Librement adapté de La Petite Casserole d'Anatole d'Isabelle Carrier
Ecriture et mise en scène : Estelle Savasta
Dans le joli album de jeunesse d’Isabelle Carrier, La Petite Casserole d’Anatole, le trait est rond, clair et l’intrigue d’une grande simplicité. La casserole que
traîne derrière lui le jeune Anatole, c’est le handicap, petit ou gros, un peu
ou franchement encombrant.
Le petit garçon trouve en une vielle
dame nommée Miette une alliée pour apprendre à composer avec ses casseroles. La
fable d'Isabelle Carrier exalte donc une forme de solidarité transgénérationnelle entre deux
inadaptés (la mémoire de Miette s’émiette). Le propos est séduisant mais
Estelle Savasta, dans Le Préambule des étourdis, prend le parti de s’en éloigner pour faire de Miette une petite
fille qui guette d’abord Anatole pour mieux s’en approcher ensuite.
C’est la force de cette écriture que d’avoir su lâcher du lest vis-à-vis
de l’intrigue de l’album. Et, de l’aveu de la metteure en scène, c’était même
une nécessité : « Si la simplicité de l’histoire fait la richesse de
l’album, il m’a semblé qu’une histoire si ténue pourrait avoir sur le plateau
l’air d’un prétexte. D’une variation autour d’une casserole. »

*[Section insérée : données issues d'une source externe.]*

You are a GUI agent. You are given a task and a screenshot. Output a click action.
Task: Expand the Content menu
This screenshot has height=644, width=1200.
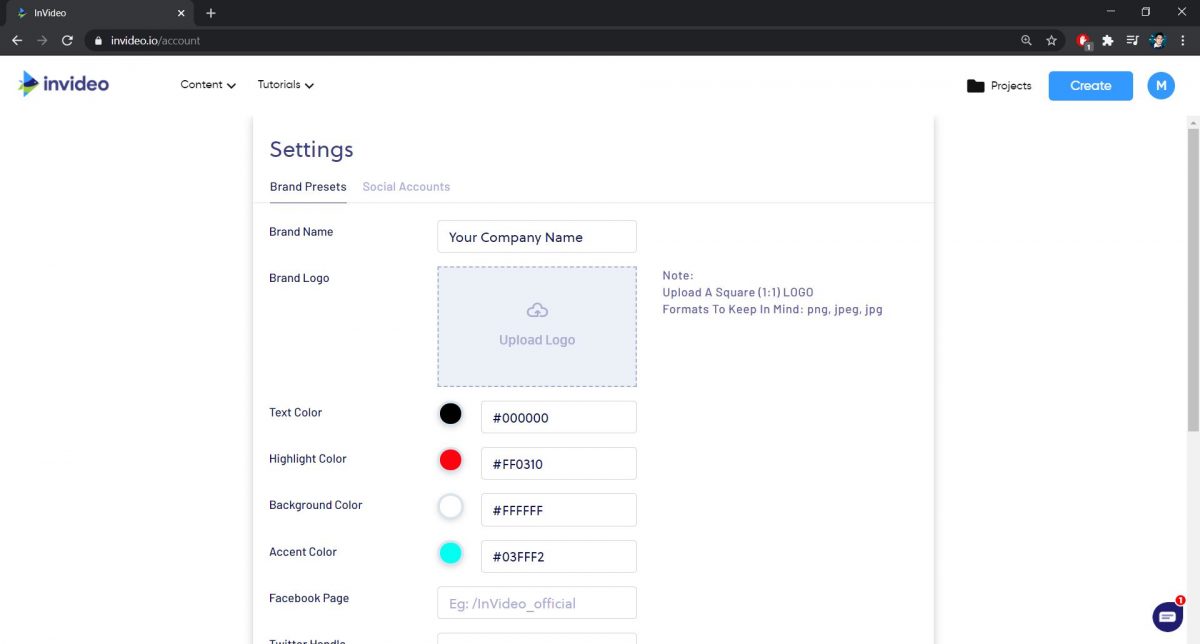pos(207,85)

Miette est donc sur la scène une silhouette entourée par sa
bande. Laquelle fait bloc derrière un miroir flou créant une béance dans
l’antre d’Anatole : sa chambre et son atelier. La petite meute épie tandis
qu’une voix off (celle de Miette) décrit Anatole, ses bizarreries, son penchant
pour les arts, la manière dont les casseroles (et parfois même les marmites les
mauvais jours) encombrent sa vie. Le discours de la jeune Miette, que l’on
croit d’abord plein d’empathie, glisse parfois vers l’incompréhension face aux
agissements d’Anatole, puis se mue en peur et enfin en rejet avant d’amorcer le
parcours inverse pour le salut d’Anatole. Cheminement qui place la jeune Miette
et ses pairs, pendant un temps, dans une position de harceleurs. Et voilà
comment cette thématique, qui mérite l’attention que les médias lui portent ces
temps-ci, s’invite dans le récit avec une grande subtilité.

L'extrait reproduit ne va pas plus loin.